Sunday, December 16, 2012

The Arrival.

Amazingly, my little baby is one week old. The last few months of pregnancy were pretty stressful. At 32 weeks, after several weeks of contractions with cervical changes (dilation with nearly complete effacement), there was serious enough concern that he wouldn't make it to 34 weeks that I received steroid injections to speed up his lung development. I literally lost count of the number of trips to L&D for monitoring. I cut back my work schedule considerably so I could work from home part time to remain compliant with partial bedrest and minimal physical activity. For weeks, I was told that he would be here any day. Each day, I kept hoping for the next milestone - my baby shower, my friends' visits, 34 weeks, 36 weeks - and finally 37 weeks. Term.

And then, at 37 weeks exactly, on a Monday, I went into active labor - 4cm dilated. We went to the hospital happy and exhilarated we had made it to term. Then, after a few hours, walking around the hospital, it proceeded to shift into prolonged early labor. (When our OB discharged us, she told us to get plenty of sleep, because we'd likely be back at 9pm that night.) Then, after nearly a week of regular contractions, stalled labor. My parents arrived *very* early Wednesday morning before Thanksgiving for the delivery (not knowing they had a 2.5 week wait ahead of them).

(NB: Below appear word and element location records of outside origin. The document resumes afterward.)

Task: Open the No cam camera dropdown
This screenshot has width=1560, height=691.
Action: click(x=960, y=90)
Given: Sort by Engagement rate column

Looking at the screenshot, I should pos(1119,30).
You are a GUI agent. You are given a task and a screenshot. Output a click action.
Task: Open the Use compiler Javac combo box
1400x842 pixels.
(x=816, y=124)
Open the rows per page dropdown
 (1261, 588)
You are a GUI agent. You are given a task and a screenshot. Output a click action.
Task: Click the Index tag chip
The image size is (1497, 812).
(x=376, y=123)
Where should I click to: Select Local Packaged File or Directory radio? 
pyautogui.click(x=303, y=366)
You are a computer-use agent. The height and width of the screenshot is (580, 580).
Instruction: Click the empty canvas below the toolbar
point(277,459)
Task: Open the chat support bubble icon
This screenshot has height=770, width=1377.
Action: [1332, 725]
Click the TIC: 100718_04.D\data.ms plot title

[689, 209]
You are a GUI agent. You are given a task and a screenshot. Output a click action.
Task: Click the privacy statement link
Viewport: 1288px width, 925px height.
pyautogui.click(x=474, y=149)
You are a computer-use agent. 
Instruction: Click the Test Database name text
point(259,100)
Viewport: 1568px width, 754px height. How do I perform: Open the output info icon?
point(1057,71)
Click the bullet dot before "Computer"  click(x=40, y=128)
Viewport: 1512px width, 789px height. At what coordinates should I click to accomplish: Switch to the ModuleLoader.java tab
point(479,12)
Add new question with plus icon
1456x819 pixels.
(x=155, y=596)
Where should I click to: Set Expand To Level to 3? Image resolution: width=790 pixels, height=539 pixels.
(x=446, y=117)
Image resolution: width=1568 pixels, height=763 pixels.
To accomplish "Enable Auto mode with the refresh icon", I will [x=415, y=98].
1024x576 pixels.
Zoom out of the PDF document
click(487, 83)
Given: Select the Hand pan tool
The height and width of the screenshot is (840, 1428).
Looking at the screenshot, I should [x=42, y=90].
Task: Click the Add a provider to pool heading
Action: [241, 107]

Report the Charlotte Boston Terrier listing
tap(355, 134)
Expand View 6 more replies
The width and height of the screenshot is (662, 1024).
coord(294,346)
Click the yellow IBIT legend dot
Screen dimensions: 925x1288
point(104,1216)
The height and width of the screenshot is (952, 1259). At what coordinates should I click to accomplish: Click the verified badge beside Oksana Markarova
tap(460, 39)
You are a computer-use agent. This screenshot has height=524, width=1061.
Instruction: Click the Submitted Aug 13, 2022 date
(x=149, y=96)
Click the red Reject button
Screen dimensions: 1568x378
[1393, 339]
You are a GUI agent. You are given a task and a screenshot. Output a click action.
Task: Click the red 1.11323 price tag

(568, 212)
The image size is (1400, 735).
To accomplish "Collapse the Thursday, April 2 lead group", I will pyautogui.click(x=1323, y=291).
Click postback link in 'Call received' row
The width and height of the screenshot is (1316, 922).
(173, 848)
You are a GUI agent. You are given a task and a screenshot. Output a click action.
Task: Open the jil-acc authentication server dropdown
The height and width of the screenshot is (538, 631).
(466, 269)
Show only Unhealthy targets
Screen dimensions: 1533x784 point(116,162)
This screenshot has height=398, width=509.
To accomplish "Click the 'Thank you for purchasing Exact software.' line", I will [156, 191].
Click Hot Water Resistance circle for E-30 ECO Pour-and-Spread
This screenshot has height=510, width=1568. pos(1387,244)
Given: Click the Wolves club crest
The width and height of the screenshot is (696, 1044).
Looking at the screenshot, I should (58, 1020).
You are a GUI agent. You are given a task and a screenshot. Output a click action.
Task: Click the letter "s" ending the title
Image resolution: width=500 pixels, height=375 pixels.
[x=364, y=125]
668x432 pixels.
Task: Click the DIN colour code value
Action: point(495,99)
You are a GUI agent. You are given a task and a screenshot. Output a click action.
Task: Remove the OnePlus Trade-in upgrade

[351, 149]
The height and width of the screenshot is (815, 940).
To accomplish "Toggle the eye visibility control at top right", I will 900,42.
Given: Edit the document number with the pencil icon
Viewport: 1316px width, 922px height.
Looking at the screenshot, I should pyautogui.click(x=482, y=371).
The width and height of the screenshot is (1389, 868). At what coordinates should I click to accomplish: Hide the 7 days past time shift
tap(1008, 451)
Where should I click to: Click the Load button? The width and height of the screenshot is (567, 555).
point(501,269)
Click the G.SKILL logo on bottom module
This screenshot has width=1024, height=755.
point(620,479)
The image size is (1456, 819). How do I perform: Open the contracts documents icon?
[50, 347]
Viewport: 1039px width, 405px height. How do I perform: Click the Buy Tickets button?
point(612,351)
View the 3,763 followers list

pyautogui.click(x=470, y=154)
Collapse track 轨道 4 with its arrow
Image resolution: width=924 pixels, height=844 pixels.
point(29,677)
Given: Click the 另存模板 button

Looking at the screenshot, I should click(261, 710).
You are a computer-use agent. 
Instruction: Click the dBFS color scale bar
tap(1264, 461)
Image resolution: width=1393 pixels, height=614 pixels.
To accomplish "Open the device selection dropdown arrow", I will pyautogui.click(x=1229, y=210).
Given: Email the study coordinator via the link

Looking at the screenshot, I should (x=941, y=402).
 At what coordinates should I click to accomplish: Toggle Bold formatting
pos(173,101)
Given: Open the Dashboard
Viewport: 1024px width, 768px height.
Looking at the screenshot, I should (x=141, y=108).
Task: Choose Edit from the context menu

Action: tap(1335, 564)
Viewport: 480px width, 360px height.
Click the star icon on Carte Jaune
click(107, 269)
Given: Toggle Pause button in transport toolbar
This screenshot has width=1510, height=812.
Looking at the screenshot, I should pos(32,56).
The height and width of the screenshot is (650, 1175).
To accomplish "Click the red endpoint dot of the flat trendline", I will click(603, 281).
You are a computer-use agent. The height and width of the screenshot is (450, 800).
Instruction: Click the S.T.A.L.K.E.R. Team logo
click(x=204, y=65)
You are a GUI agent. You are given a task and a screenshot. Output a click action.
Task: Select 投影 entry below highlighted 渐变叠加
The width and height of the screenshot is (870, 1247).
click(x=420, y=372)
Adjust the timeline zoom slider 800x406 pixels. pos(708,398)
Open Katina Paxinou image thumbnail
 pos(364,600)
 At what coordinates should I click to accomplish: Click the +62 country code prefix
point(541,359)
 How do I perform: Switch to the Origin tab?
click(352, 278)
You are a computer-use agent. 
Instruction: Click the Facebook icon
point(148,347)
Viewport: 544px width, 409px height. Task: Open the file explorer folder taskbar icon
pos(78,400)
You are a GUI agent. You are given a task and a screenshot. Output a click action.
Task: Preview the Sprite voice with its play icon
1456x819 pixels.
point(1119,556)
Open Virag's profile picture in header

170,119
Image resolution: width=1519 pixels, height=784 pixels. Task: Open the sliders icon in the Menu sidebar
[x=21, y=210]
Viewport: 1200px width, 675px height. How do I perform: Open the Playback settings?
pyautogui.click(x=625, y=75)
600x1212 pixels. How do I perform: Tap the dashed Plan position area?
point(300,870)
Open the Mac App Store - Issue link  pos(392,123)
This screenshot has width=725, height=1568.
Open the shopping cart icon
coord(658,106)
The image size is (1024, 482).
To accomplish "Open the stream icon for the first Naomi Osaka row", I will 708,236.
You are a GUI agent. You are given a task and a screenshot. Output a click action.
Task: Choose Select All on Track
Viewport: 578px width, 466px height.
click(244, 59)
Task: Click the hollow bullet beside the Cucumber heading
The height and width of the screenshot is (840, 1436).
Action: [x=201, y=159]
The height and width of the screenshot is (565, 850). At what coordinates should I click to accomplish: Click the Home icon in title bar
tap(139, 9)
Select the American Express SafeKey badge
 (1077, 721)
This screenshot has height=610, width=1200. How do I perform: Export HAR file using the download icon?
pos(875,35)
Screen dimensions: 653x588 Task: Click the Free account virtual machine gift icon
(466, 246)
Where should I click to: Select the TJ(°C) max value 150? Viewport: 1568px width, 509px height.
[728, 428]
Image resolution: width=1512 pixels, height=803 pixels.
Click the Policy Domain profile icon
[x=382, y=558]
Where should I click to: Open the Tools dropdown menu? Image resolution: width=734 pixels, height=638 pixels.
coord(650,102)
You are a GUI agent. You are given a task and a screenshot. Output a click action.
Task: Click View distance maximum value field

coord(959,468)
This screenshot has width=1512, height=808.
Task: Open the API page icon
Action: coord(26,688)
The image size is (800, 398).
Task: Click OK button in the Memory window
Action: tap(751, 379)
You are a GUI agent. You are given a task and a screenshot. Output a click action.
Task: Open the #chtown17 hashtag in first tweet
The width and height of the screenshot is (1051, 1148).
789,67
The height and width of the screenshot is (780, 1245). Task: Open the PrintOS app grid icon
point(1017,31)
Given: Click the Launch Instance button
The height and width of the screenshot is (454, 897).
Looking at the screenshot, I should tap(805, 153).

As the days and weeks and doctor's visits passed, our obstetrician began speaking about labor induction at the due date (December 10th). It is a really challenging mind shift to transition from doing everything to keep him in to trying your hardest to get him out. The Monday before our baby was born, I was walking around nearly 6cm dilated. I had been asked perhaps a thousand times by family, friends and coworkers if I was "feeling anything" or if "that baby" was "ever coming out".

The Friday before the due date arrived, my mom made me her much-loved broccoli casserole and a cake she had discussed making for us since their arrival. My friend Eduardo joined us for dinner, and he and Justin went to trivia while I went to bed. Fortunately. Because at 3am I began having contractions. Minor things - after all, I was having contractions pretty much every night. I went back to sleep and didn't even wake Justin up because he had only been in bed for four hours or so. 3:30, woke up again with still pretty unexciting contractions. Went back to sleep. And then - 5am. Intense contractions radiating from my back. I didn't want to wake Justin up, but he heard me with them. We managed them for a bit - with low expectations, as we had been through this routine a number of times at this point. But they continued to quickly progress. Too quickly for the usual shower. Or even to guzzle an Ensure. At 6am, we were headed to the hospital, with contractions every 2 minutes or so apart, on the phone with my OB. For the first time, the ED didn't even complete my admission, they sent me straight over to L&D.

My OB checked me - 7-8cm - and broke my water. At that point, the contractions were one on top of the other. Justin stayed by my side as we went about the process of a non-medication-assisted delivery with back labor. We had an amazing L&D nurse, Laura, whom we had met during perhaps our first trip to L&D. We were even in our very first room - room 9, with a covered window across from the delivery bed. And at 8:54am on 12/8/12, with a vacuum assist during the last push, our little baby burst into the world. A little too vigorously, as I'm still recovering. But nevertheless, out. And two days before our due date. And as I was being sutured, I held my (much cleaner than anticipated after those birthing videos) newborn baby against my skin, and breastfed him for the first time.

Parenthood has certainly been an adjustment. My husband has been amazing. Though i knew he would be a great father, I didn't know he would take to fatherhood this well. He is constantly oohing and ahhing over our child while he has been taking care of the two of us. I have been having a slower recovery than I had hoped, but I'm starting to get around a little easier and am hopefully taking a little more of the burden from my spousal figure, particularly now that my parents have returned to welcome my sister home for the holidays. One of our friends recently had a baby six weeks ago, and her insight has been invaluable with this transition. So for the time being, we are taking it day by day, hour by hour. And by doing so, I think it will get a bit easier each day.

It helps that he is the most adorable and precious child ever born. And I say this with absolutely no bias whatsoever.

1 comment:

  1. Yay, he's here! (Okay, so this story made me tear up a little. Don't tell anyone). I can't wait to see you all hopefully soon!